The patient was initially referred to a hospital at age 29 due to high levels of creatinine in the blood, and a mild increase in proteins and blood in her urine. At the time, a kidney biopsy did not show any abnormality linked to vasculitis (blood vessel inflammation).
However, slight tissue scaring which was suggestive of nephrosclerosis — a benign condition characterized by the hardening of small blood vessels in the kidneys.
One year later, during her first pregnancy, she developed gestational toxicosis, which results from the accumulation of harmful, poisonous substances in the blood.
While the patient’s kidneys showed normal function, her condition worsened after her second pregnancy and delivery at age 32. Again, she had elevated serum creatinine and evidence of blood in the urine. Due to her progressive condition, she was admitted to the hospital for a re-evaluation.
The patient had no physical abnormalities, but blood analysis showed slightly elevated C-reactive protein, suggesting an inflammatory state. At this point, her MPO antibodies were also high.
A new renal tissue biopsy revealed several structural alterations on the kidney’s filtering units, mainly due to tissue damage, immune cell infiltration, and tissue scaring. Collectively, the findings were consistent with a final diagnosis of MPA with renal-limited vasculitis.
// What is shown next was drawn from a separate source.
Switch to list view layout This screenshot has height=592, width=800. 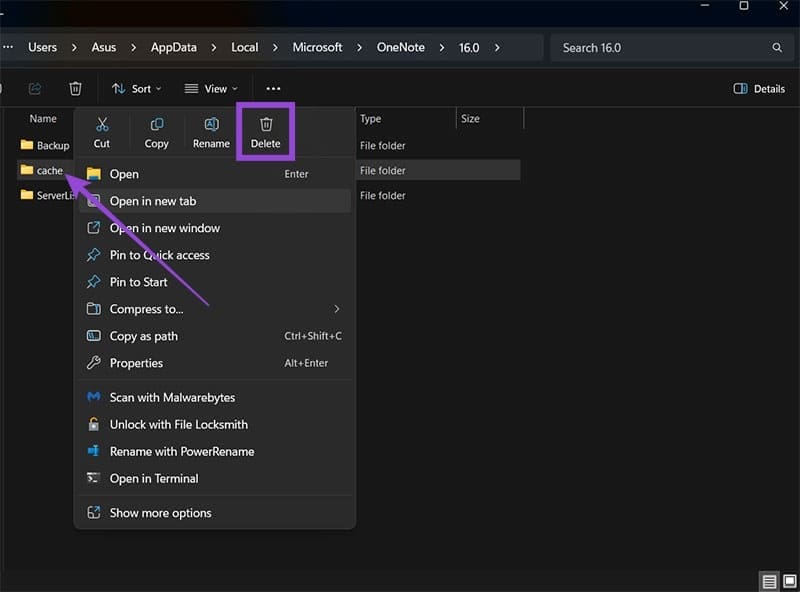[769, 581]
The woman started treatment with intravenous cyclophosphamide pulse therapy, oral prednisolone, and oral cyclosporin A to control her disease. The treatment reduced all elevated biomarkers, including MPO autoantibodies, which become undetectable.
“Interestingly, testing of frozen preserved serum from the time of the first kidney biopsy 4 years earlier revealed that MPO-ANCA [antibody] was also positive,” the researchers wrote.
Despite continuous treatment and drug regimen adjustments, her condition continued to deteriorate for the following 12 years. Additional evaluations during this period confirmed that her MPA vasculitis had progressed from affecting the kidneys to having a systemic impact.
By age 43, she developed a cough and difficulty breathing, accompanied by fever, pulmonary alveolar hemorrhage, and inflammation of the protective membrane of the heart. At this point, she started hemodialysis, and one year later she underwent a kidney transplant. Five years later, her condition was stable with no signs of relapse.
Supported by their 20 year follow-up data, the researchers believe that MPA may have been triggered by the pregnancies. Nevertheless, they can not exclude the possibility that the women had developed MPA earlier, before her two pregnancies.
“Because the evidence regarding MPA and pregnancy is very limited, medical doctors should make case by case decisions,” the researchers suggested.
Additional studies are warranted to better understand which “factors could be involved in modifying the activity of MPA during pregnancy,” and to help clarify the association between MPA and pregnancy.